* [Work item] Each record in the material below must be written out again exactly.

* [Input for this task]
┏━━
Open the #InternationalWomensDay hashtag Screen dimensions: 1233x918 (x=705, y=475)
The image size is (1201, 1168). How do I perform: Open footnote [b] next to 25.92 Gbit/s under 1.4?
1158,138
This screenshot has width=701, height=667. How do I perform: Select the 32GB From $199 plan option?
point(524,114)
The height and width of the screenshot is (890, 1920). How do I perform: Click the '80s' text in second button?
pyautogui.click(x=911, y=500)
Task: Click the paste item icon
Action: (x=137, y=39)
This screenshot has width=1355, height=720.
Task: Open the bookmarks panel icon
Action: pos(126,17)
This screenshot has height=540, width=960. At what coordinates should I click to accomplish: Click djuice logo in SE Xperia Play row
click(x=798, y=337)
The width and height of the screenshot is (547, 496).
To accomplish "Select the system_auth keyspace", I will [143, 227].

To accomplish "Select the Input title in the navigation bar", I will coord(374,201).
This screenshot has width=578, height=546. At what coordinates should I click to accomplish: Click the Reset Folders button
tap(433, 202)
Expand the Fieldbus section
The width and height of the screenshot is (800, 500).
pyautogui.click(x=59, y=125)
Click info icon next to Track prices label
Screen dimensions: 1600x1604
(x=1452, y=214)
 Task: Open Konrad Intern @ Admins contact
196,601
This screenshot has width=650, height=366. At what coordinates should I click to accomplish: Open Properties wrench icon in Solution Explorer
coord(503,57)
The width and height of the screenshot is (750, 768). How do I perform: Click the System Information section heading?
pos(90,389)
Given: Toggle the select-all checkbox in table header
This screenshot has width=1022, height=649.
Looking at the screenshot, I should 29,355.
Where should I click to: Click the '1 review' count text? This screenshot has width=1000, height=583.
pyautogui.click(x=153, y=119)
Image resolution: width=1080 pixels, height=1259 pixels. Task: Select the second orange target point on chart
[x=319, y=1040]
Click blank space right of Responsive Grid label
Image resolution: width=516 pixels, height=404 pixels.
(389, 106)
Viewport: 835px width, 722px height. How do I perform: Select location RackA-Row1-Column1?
┗━━
* [Reply to the exercise]
Open the #InternationalWomensDay hashtag Screen dimensions: 1233x918 (x=705, y=475)
The image size is (1201, 1168). How do I perform: Open footnote [b] next to 25.92 Gbit/s under 1.4?
1158,138
This screenshot has width=701, height=667. How do I perform: Select the 32GB From $199 plan option?
point(524,114)
The height and width of the screenshot is (890, 1920). How do I perform: Click the '80s' text in second button?
pyautogui.click(x=911, y=500)
Task: Click the paste item icon
Action: (x=137, y=39)
This screenshot has width=1355, height=720.
Task: Open the bookmarks panel icon
Action: pos(126,17)
This screenshot has height=540, width=960. At what coordinates should I click to accomplish: Click djuice logo in SE Xperia Play row
click(x=798, y=337)
The width and height of the screenshot is (547, 496).
To accomplish "Select the system_auth keyspace", I will [143, 227].

To accomplish "Select the Input title in the navigation bar", I will coord(374,201).
This screenshot has width=578, height=546. At what coordinates should I click to accomplish: Click the Reset Folders button
tap(433, 202)
Expand the Fieldbus section
The width and height of the screenshot is (800, 500).
pyautogui.click(x=59, y=125)
Click info icon next to Track prices label
Screen dimensions: 1600x1604
(x=1452, y=214)
 Task: Open Konrad Intern @ Admins contact
196,601
This screenshot has width=650, height=366. At what coordinates should I click to accomplish: Open Properties wrench icon in Solution Explorer
coord(503,57)
The width and height of the screenshot is (750, 768). How do I perform: Click the System Information section heading?
pos(90,389)
Given: Toggle the select-all checkbox in table header
This screenshot has width=1022, height=649.
Looking at the screenshot, I should 29,355.
Where should I click to: Click the '1 review' count text? This screenshot has width=1000, height=583.
pyautogui.click(x=153, y=119)
Image resolution: width=1080 pixels, height=1259 pixels. Task: Select the second orange target point on chart
[x=319, y=1040]
Click blank space right of Responsive Grid label
Image resolution: width=516 pixels, height=404 pixels.
(389, 106)
Viewport: 835px width, 722px height. How do I perform: Select location RackA-Row1-Column1?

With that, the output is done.